Precious Metals Remain the Place to be in 2026

January 18, 2026

I’ve been gone for the past month.  Let’s take a look at what has changed these past four weeks.  Looking at the Dow Jones’ Bear’s Eye View chart below, not much has.  Though since Christmas Eve, the Dow Jones has made five new all-time highs, or BEV Zeros (0.00%) in its BEV chart.  On the days it wasn’t making a new all-time high, the Dow Jones remained within 1% of its last all-time high.  So, since December 19th, the Dow Jones has advanced by 2.54%.  A very satisfactory performance for the dividend yielding, mature blue-chip stocks that make up the Dow Jones.

A better view of the past month for the Dow Jones is seen below, with the Dow Jones plotted in daily bars, looking at the market action from the December 18th vertical grid line, to this week close. 

In early January, the Dow Jones advanced a thousand points, from 48,500 to 49,500.  But for the past two weeks, it has stalled at the 49,500 level.  Is the Dow Jones still thinking of closing at, or above 50K?  Oh, I believe we’ll see the Dow Jones at, and then above 50K, if for no other reason than for as long as the Dow Jones remains in scoring position in its BEV chart above (within 5% of its last all time high), we should assume new all-time highs are pending. 

On that day, when the Dow Jones closes above 50,000, I’ll most likely go in to a dark room with a generous glass of bourbon, and try to think about something else.

So, the Dow Jones at, or above 50K still sounds so wrong to me.  Then I am someone who once followed the Dow Jones when it routinely closed well below 1,000, as things were before August 1982.

In my table below listing BEV values for the major market indexes I follow, the gold miners in the XAU (#1) closed at a new all-time high every day this week.  Many other indexes also saw new all-time highs this week, but the XAU was the only index I follow that closed every day this week, at a new all-time high.

If you’re wondering what is with that, the chart below plotting the daily values for the XAU since it first began trading in 1983, illustrates something has changed since last May, when the XAU blasted off for the moon.  Just eyeballing this chart, in the past eight months, the XAU has soared from 175, to close this week at 395.  That is an eight-month gain of 125%!

This is a remarkable chart.  For five decades, the XAU was rangebound between 50 and 225.  Then beginning just last May, something changed in the market that made the XAU do what we see below.  And like gold and silver bullion, the XAU so far has shown no interest to correct the amazing gains seen below.  The day is coming when the XAU, as well as gold and silver bullion will see a pullback of 20% to 30%, maybe more, before continuing in their bull market advances. 

But not yet.  And we may see considerable advances in precious metals assets before they finally do correct, maybe months from now.  Enjoy this while it lasts.  We are watching market history in the making.  Market history that most investors are totally unaware of, and “market experts” who choose to keep it that way.

To see how everything else I track has done since May 15th, I constructed the table below.  The XAU has outperformed everything else, except for the price of silver, which was up 176% since last May.  Gold came in at #3 in this table, but advancing only 42% since last May, which was still much better than anything else I follow.

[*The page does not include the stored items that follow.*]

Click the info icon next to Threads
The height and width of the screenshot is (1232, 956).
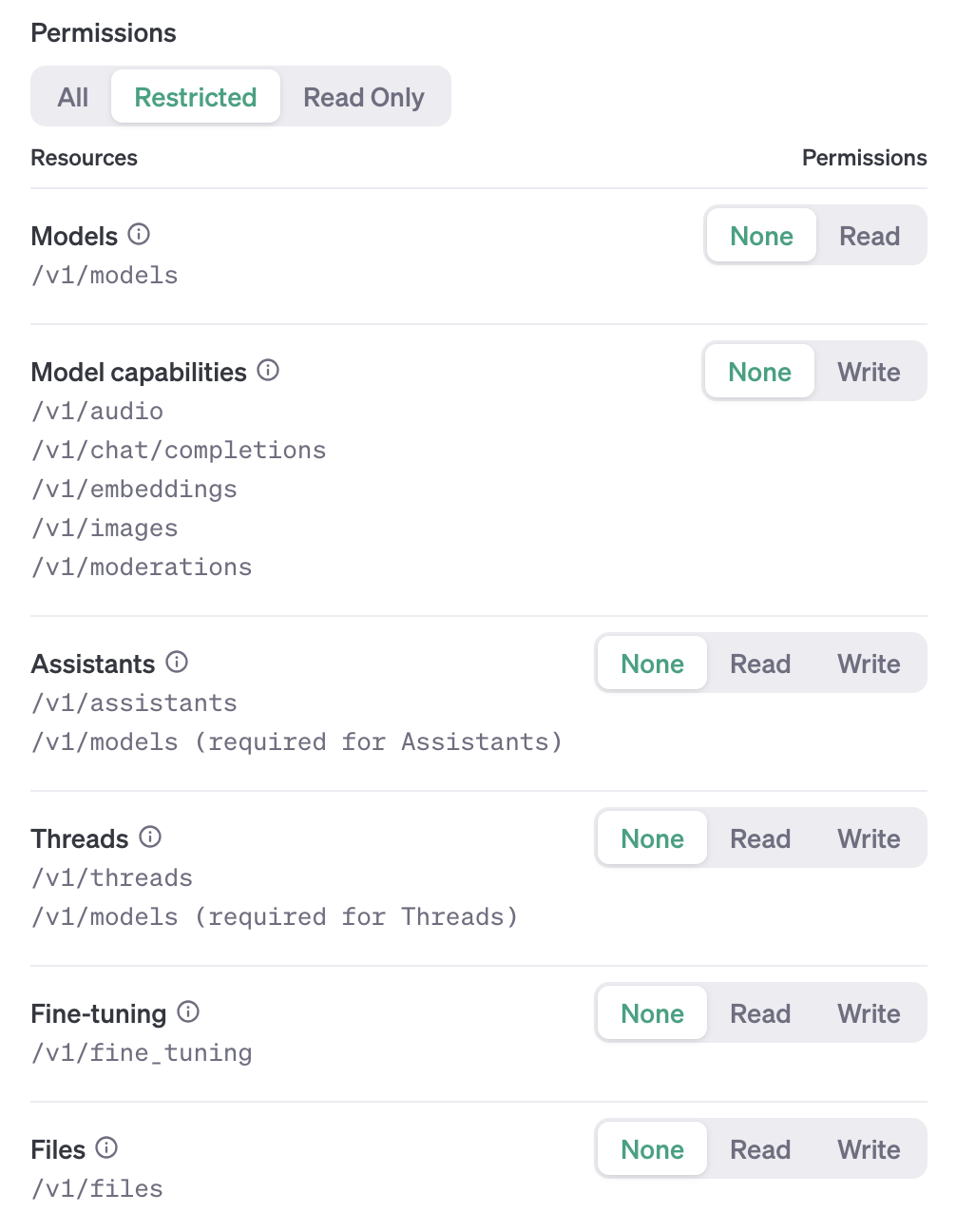[150, 837]
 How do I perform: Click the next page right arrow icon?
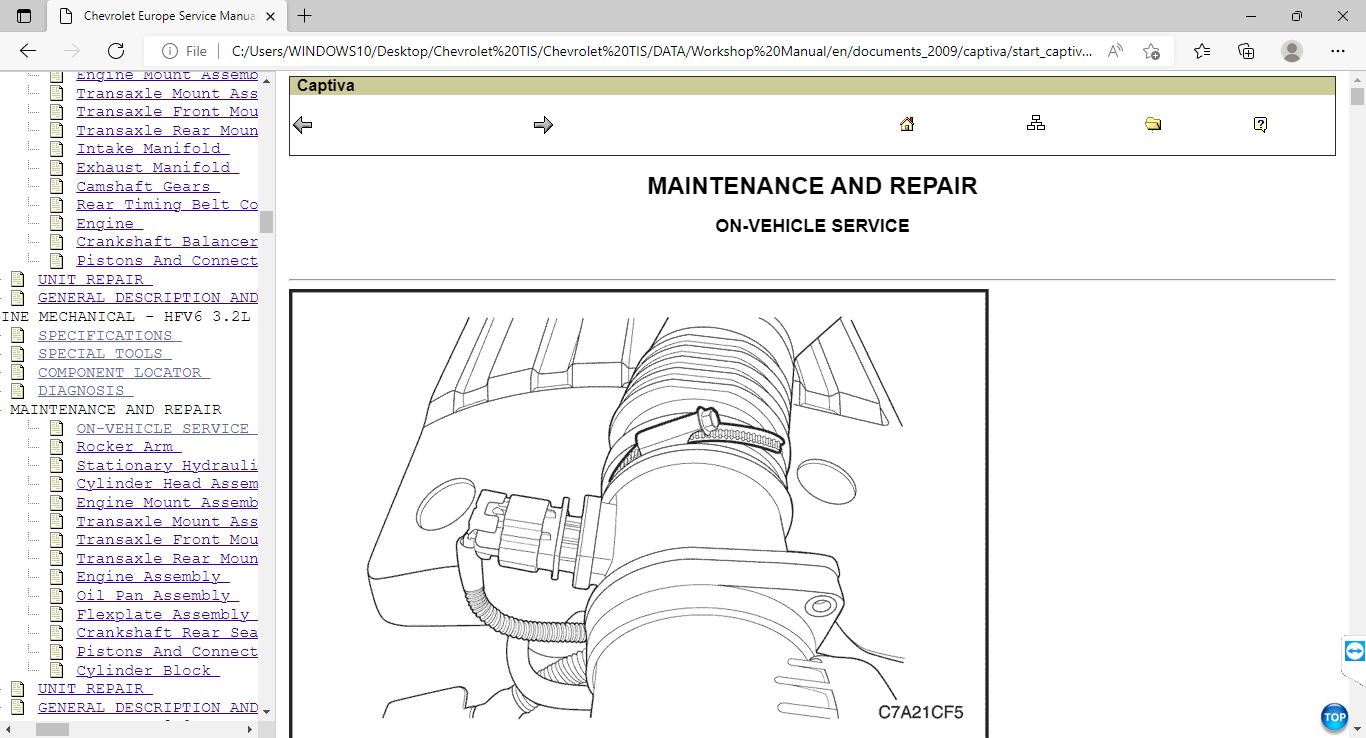coord(543,125)
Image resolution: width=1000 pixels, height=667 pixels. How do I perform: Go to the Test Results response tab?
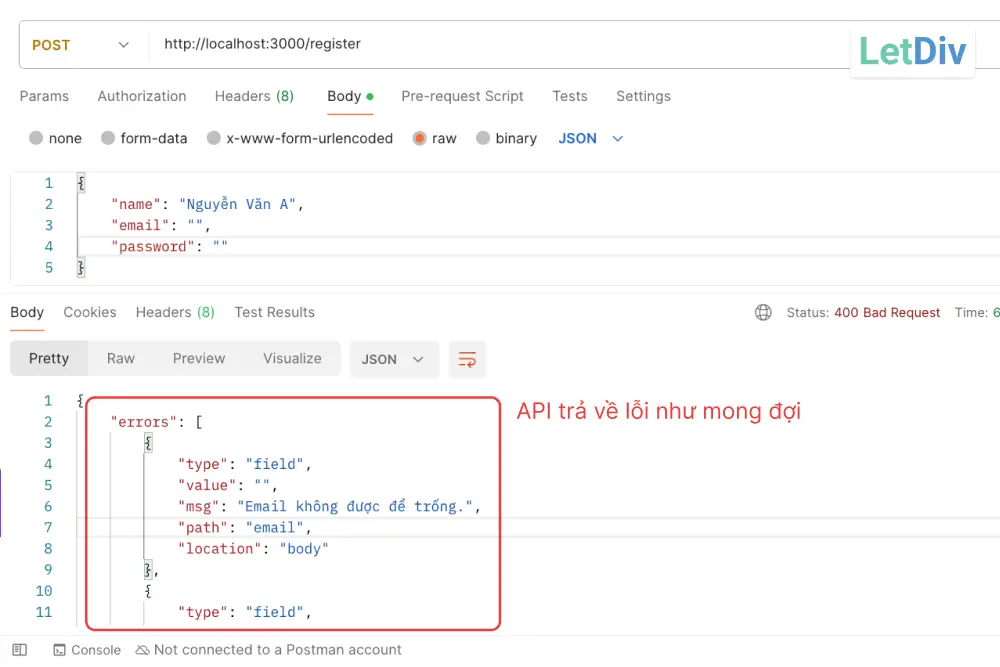click(274, 313)
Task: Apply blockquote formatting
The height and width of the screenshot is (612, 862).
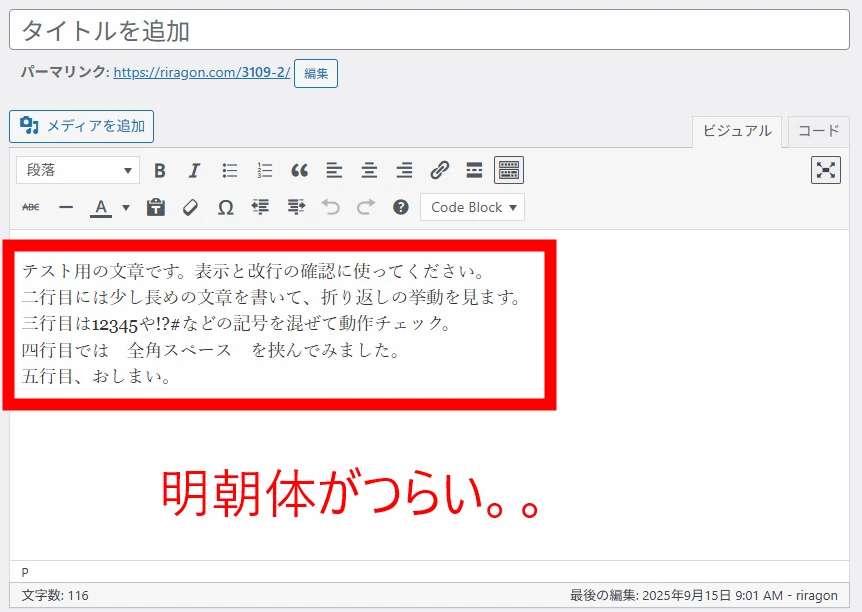Action: 300,170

Seeing the precious metals, and their miners outperform the other indexes seen above, for the past eight months, one would think the public would begin paying attention to them.  Maybe some are.  And then maybe most aren’t.  When I look at the main-stream financial media covering the financial markets, something I don’t do very often, I don’t see much coverage for advances seen above for gold and silver, or their miners, except for the paid ads selling gold and silver to the public.

So, what does that tell us about this bull market in gold and silver?  That we are still very early in this bull market for gold and silver.

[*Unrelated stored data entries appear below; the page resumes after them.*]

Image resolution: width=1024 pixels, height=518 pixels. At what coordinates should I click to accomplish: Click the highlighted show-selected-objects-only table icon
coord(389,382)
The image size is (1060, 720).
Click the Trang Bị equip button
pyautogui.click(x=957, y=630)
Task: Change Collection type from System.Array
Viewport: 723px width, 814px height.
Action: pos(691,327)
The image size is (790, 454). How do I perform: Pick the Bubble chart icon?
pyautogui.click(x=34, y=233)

As promised above, below is this week’s table listing the BEV values for the major market indexes I follow.  For the stock market bulls, the bull market continues, and most likely will continue for longer than I can guess.  But one of these days, we’ll see these indexes’ BEV values slip far below -10%.  If a bull decides to ride out the decline, I believe that will be an expensive mistake.

In the performance tables above, since 26 December 2025 most of the indexes have advanced, but not by much.  This was not so for gold, silver and their miners, in the top three slots in these tables.  Gold didn’t do much, but silver and the XAU did.

Just out of curiosity, I copied the BEV table for my market indexes from May last year.  The XAU was #21, at the bottom of the table.  Things change over time.

The old monetary metals are currently hot markets, and most likely will continue advancing aggressively in the months to come.  Just keep in mind; one of these days, they are going to see a 20% to 30% correction, but when?

In 2026, silver has become a volatile market, which for silver means it is seeing extreme daily volatility; multiple moves of +/- 5%, or more, from a previous day’s closing price.  The chart below (two charts below) plots silver’s days of extreme volatility, all 342 of them since 1969.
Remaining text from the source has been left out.